# What the task asks
Copy these rows word for word, starting at the line that contains "Where should I click to: Click Remove" and ending at the line that contains "Action: coord(42,26)".

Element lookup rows
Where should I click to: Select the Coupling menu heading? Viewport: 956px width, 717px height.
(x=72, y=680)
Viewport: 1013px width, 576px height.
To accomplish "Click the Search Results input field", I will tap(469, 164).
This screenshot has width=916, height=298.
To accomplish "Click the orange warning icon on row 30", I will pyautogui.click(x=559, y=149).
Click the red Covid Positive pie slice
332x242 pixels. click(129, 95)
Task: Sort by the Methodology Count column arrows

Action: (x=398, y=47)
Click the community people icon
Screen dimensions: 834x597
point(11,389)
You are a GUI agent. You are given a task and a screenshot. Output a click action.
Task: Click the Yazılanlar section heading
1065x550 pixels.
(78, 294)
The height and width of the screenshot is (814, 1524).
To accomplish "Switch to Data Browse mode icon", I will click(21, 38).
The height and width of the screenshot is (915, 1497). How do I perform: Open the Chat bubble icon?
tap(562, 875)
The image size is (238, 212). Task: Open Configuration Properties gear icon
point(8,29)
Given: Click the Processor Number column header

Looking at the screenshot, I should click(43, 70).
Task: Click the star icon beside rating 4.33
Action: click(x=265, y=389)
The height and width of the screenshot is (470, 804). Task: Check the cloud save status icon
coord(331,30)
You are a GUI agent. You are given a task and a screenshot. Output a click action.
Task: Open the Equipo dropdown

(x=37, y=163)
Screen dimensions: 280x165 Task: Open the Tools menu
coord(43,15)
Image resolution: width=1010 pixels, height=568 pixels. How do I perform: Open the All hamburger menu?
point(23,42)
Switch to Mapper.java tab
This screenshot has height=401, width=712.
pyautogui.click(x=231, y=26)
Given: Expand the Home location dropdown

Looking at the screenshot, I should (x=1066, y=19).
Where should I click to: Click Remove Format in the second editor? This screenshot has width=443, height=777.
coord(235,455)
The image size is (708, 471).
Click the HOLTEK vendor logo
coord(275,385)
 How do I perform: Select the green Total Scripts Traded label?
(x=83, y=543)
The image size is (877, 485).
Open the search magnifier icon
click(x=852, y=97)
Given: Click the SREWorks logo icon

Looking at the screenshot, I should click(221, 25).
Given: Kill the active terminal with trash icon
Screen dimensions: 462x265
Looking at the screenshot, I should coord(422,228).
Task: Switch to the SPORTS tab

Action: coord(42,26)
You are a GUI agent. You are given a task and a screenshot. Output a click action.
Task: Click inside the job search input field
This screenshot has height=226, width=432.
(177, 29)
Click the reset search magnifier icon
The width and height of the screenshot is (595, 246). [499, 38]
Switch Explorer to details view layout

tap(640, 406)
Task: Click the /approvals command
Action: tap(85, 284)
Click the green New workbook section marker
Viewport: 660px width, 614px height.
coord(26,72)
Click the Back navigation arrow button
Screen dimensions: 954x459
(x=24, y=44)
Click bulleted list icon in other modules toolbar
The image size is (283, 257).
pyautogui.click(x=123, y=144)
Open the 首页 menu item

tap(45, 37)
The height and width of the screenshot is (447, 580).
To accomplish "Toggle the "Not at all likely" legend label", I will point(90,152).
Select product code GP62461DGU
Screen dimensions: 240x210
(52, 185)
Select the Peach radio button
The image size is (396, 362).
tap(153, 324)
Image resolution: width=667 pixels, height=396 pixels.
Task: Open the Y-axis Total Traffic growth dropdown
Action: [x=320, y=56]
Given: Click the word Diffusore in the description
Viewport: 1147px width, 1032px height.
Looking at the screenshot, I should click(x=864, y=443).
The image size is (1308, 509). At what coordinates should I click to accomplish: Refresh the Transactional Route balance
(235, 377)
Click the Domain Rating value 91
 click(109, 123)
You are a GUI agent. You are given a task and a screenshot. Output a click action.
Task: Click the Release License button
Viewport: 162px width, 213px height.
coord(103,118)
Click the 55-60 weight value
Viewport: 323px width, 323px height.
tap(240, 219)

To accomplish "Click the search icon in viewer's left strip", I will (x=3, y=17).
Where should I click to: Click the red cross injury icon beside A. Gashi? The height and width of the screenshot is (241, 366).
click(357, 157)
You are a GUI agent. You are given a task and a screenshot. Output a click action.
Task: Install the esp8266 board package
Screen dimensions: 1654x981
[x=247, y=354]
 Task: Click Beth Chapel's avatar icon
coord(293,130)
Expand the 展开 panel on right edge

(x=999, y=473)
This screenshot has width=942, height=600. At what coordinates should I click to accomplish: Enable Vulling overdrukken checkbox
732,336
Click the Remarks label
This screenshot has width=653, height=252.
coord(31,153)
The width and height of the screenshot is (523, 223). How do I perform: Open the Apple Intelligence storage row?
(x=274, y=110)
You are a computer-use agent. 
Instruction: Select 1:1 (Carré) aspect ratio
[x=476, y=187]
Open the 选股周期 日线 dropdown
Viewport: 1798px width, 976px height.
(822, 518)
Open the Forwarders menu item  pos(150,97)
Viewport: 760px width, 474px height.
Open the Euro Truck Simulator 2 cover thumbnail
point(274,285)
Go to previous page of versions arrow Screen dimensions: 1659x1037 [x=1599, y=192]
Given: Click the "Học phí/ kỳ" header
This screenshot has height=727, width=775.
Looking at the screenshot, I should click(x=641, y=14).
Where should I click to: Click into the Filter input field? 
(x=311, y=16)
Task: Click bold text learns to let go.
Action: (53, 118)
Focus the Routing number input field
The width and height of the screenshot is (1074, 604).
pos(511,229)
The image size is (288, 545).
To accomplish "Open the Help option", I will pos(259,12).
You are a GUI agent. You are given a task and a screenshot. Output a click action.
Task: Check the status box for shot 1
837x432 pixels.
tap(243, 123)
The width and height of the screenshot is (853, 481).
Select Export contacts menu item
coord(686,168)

# The output
Where should I click to: Click Remove Format in the second editor? This screenshot has width=443, height=777.
coord(235,455)
The image size is (708, 471).
Click the HOLTEK vendor logo
coord(275,385)
 How do I perform: Select the green Total Scripts Traded label?
(x=83, y=543)
The image size is (877, 485).
Open the search magnifier icon
click(x=852, y=97)
Given: Click the SREWorks logo icon

Looking at the screenshot, I should click(221, 25).
Given: Kill the active terminal with trash icon
Screen dimensions: 462x265
Looking at the screenshot, I should coord(422,228).
Task: Switch to the SPORTS tab

Action: coord(42,26)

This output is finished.